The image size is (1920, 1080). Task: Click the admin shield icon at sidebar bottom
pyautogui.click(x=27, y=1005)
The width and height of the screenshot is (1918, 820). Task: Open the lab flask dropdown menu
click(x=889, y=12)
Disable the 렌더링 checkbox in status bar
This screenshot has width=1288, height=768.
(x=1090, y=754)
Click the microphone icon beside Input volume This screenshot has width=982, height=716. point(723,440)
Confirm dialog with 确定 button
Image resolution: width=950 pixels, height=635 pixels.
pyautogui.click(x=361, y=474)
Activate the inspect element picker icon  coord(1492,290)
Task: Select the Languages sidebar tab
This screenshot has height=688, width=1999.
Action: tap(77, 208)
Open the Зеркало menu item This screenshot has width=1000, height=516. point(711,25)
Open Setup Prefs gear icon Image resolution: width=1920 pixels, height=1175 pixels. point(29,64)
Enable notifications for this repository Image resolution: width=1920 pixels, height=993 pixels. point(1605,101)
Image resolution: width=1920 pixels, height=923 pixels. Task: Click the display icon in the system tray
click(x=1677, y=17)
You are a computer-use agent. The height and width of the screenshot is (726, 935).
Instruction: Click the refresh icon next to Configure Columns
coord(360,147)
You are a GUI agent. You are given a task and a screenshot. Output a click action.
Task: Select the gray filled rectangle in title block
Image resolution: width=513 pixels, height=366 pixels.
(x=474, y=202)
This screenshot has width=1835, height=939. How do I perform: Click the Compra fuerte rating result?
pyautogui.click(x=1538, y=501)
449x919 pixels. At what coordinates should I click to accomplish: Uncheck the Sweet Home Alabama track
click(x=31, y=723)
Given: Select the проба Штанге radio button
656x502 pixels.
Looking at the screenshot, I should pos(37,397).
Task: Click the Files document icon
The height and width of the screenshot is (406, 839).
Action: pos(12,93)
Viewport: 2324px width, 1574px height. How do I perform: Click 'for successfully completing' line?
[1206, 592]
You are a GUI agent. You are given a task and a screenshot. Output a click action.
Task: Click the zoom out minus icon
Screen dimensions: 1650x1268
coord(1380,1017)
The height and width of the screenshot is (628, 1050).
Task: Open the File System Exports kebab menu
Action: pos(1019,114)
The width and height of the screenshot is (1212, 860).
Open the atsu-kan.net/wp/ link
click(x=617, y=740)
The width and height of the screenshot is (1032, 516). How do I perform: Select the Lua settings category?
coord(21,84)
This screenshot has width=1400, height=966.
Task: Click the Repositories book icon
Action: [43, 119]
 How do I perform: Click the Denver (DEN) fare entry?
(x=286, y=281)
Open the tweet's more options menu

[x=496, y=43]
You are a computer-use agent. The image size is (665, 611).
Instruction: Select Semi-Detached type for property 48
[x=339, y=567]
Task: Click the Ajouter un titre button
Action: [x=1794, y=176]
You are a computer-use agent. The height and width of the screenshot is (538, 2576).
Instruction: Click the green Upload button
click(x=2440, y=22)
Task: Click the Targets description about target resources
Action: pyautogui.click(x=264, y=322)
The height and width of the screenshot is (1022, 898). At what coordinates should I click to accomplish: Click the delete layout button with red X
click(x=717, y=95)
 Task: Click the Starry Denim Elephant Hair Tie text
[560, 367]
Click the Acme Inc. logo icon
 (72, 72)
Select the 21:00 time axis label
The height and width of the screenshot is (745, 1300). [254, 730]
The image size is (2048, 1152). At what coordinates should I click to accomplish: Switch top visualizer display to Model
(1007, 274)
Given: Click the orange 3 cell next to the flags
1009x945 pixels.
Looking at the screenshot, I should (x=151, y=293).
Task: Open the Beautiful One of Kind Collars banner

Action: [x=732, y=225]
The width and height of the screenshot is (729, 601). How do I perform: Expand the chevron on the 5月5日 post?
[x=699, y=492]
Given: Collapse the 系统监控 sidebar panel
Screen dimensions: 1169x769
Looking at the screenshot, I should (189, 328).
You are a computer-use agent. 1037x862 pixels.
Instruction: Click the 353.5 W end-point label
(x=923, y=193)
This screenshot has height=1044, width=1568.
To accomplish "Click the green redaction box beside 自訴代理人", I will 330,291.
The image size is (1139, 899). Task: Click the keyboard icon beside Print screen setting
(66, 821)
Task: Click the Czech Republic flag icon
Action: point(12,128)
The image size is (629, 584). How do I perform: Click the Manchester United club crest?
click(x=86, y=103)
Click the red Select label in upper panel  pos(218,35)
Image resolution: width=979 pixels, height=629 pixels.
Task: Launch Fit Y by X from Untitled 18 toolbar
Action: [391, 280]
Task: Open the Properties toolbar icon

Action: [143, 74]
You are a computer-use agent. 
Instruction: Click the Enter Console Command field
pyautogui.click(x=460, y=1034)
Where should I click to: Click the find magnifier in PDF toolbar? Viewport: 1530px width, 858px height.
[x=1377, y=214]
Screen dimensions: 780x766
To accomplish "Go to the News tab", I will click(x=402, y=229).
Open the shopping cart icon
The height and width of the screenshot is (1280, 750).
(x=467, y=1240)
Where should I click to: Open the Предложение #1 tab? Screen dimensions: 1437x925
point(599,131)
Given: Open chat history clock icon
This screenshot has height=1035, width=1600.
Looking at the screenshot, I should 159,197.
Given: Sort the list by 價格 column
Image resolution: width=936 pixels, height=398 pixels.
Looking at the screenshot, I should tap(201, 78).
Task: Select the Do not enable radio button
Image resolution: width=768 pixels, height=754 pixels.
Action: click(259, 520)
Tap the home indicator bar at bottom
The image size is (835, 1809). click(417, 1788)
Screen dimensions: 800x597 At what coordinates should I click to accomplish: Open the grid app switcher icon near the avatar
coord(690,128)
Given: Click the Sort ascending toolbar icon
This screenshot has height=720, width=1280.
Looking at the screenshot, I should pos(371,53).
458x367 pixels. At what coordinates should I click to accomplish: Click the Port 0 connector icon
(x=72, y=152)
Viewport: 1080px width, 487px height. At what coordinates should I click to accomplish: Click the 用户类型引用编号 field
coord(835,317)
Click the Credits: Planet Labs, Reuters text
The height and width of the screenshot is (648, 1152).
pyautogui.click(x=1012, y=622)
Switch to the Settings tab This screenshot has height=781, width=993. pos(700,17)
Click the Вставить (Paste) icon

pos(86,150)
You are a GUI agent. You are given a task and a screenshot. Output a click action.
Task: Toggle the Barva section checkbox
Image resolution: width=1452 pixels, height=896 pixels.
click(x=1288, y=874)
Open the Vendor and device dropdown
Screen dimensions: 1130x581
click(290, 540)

## WORK REQUIRED
Rewrite these items with every "GUI agent" changed to "interface agent". Leave everything else unchanged.

## REPLY
The image size is (1920, 1080). Task: Click the admin shield icon at sidebar bottom
pyautogui.click(x=27, y=1005)
The width and height of the screenshot is (1918, 820). Task: Open the lab flask dropdown menu
click(x=889, y=12)
Disable the 렌더링 checkbox in status bar
This screenshot has width=1288, height=768.
(x=1090, y=754)
Click the microphone icon beside Input volume This screenshot has width=982, height=716. point(723,440)
Confirm dialog with 确定 button
Image resolution: width=950 pixels, height=635 pixels.
pyautogui.click(x=361, y=474)
Activate the inspect element picker icon  coord(1492,290)
Task: Select the Languages sidebar tab
This screenshot has height=688, width=1999.
Action: tap(77, 208)
Open the Зеркало menu item This screenshot has width=1000, height=516. point(711,25)
Open Setup Prefs gear icon Image resolution: width=1920 pixels, height=1175 pixels. point(29,64)
Enable notifications for this repository Image resolution: width=1920 pixels, height=993 pixels. point(1605,101)
Image resolution: width=1920 pixels, height=923 pixels. Task: Click the display icon in the system tray
click(x=1677, y=17)
You are a computer-use agent. The height and width of the screenshot is (726, 935).
Instruction: Click the refresh icon next to Configure Columns
coord(360,147)
You are a interface agent. You are given a task and a screenshot. Output a click action.
Task: Select the gray filled rectangle in title block
Image resolution: width=513 pixels, height=366 pixels.
(x=474, y=202)
This screenshot has width=1835, height=939. How do I perform: Click the Compra fuerte rating result?
pyautogui.click(x=1538, y=501)
449x919 pixels. At what coordinates should I click to accomplish: Uncheck the Sweet Home Alabama track
click(x=31, y=723)
Given: Select the проба Штанге radio button
656x502 pixels.
Looking at the screenshot, I should pos(37,397).
Task: Click the Files document icon
The height and width of the screenshot is (406, 839).
Action: pos(12,93)
Viewport: 2324px width, 1574px height. How do I perform: Click 'for successfully completing' line?
[1206, 592]
You are a interface agent. You are given a task and a screenshot. Output a click action.
Task: Click the zoom out minus icon
Screen dimensions: 1650x1268
coord(1380,1017)
The height and width of the screenshot is (628, 1050).
Task: Open the File System Exports kebab menu
Action: pos(1019,114)
The width and height of the screenshot is (1212, 860).
Open the atsu-kan.net/wp/ link
click(x=617, y=740)
The width and height of the screenshot is (1032, 516). How do I perform: Select the Lua settings category?
coord(21,84)
This screenshot has width=1400, height=966.
Task: Click the Repositories book icon
Action: [43, 119]
 How do I perform: Click the Denver (DEN) fare entry?
(x=286, y=281)
Open the tweet's more options menu

[x=496, y=43]
You are a computer-use agent. The image size is (665, 611).
Instruction: Select Semi-Detached type for property 48
[x=339, y=567]
Task: Click the Ajouter un titre button
Action: [x=1794, y=176]
You are a computer-use agent. The height and width of the screenshot is (538, 2576).
Instruction: Click the green Upload button
click(x=2440, y=22)
Task: Click the Targets description about target resources
Action: pyautogui.click(x=264, y=322)
The height and width of the screenshot is (1022, 898). At what coordinates should I click to accomplish: Click the delete layout button with red X
click(x=717, y=95)
 Task: Click the Starry Denim Elephant Hair Tie text
[560, 367]
Click the Acme Inc. logo icon
 (72, 72)
Select the 21:00 time axis label
The height and width of the screenshot is (745, 1300). [254, 730]
The image size is (2048, 1152). At what coordinates should I click to accomplish: Switch top visualizer display to Model
(1007, 274)
Given: Click the orange 3 cell next to the flags
1009x945 pixels.
Looking at the screenshot, I should (x=151, y=293).
Task: Open the Beautiful One of Kind Collars banner

Action: [x=732, y=225]
The width and height of the screenshot is (729, 601). How do I perform: Expand the chevron on the 5月5日 post?
[x=699, y=492]
Given: Collapse the 系统监控 sidebar panel
Screen dimensions: 1169x769
Looking at the screenshot, I should (189, 328).
You are a computer-use agent. 1037x862 pixels.
Instruction: Click the 353.5 W end-point label
(x=923, y=193)
This screenshot has height=1044, width=1568.
To accomplish "Click the green redaction box beside 自訴代理人", I will 330,291.
The image size is (1139, 899). Task: Click the keyboard icon beside Print screen setting
(66, 821)
Task: Click the Czech Republic flag icon
Action: point(12,128)
The image size is (629, 584). How do I perform: Click the Manchester United club crest?
click(x=86, y=103)
Click the red Select label in upper panel  pos(218,35)
Image resolution: width=979 pixels, height=629 pixels.
Task: Launch Fit Y by X from Untitled 18 toolbar
Action: [391, 280]
Task: Open the Properties toolbar icon

Action: [143, 74]
You are a computer-use agent. 
Instruction: Click the Enter Console Command field
pyautogui.click(x=460, y=1034)
Where should I click to: Click the find magnifier in PDF toolbar? Viewport: 1530px width, 858px height.
[x=1377, y=214]
Screen dimensions: 780x766
To accomplish "Go to the News tab", I will click(x=402, y=229).
Open the shopping cart icon
The height and width of the screenshot is (1280, 750).
(x=467, y=1240)
Where should I click to: Open the Предложение #1 tab? Screen dimensions: 1437x925
point(599,131)
Given: Open chat history clock icon
This screenshot has height=1035, width=1600.
Looking at the screenshot, I should 159,197.
Given: Sort the list by 價格 column
Image resolution: width=936 pixels, height=398 pixels.
Looking at the screenshot, I should tap(201, 78).
Task: Select the Do not enable radio button
Image resolution: width=768 pixels, height=754 pixels.
Action: click(259, 520)
Tap the home indicator bar at bottom
The image size is (835, 1809). click(417, 1788)
Screen dimensions: 800x597 At what coordinates should I click to accomplish: Open the grid app switcher icon near the avatar
coord(690,128)
Given: Click the Sort ascending toolbar icon
This screenshot has height=720, width=1280.
Looking at the screenshot, I should pos(371,53).
458x367 pixels. At what coordinates should I click to accomplish: Click the Port 0 connector icon
(x=72, y=152)
Viewport: 1080px width, 487px height. At what coordinates should I click to accomplish: Click the 用户类型引用编号 field
coord(835,317)
Click the Credits: Planet Labs, Reuters text
The height and width of the screenshot is (648, 1152).
pyautogui.click(x=1012, y=622)
Switch to the Settings tab This screenshot has height=781, width=993. pos(700,17)
Click the Вставить (Paste) icon

pos(86,150)
You are a interface agent. You are given a task and a screenshot. Output a click action.
Task: Toggle the Barva section checkbox
Image resolution: width=1452 pixels, height=896 pixels.
click(x=1288, y=874)
Open the Vendor and device dropdown
Screen dimensions: 1130x581
click(290, 540)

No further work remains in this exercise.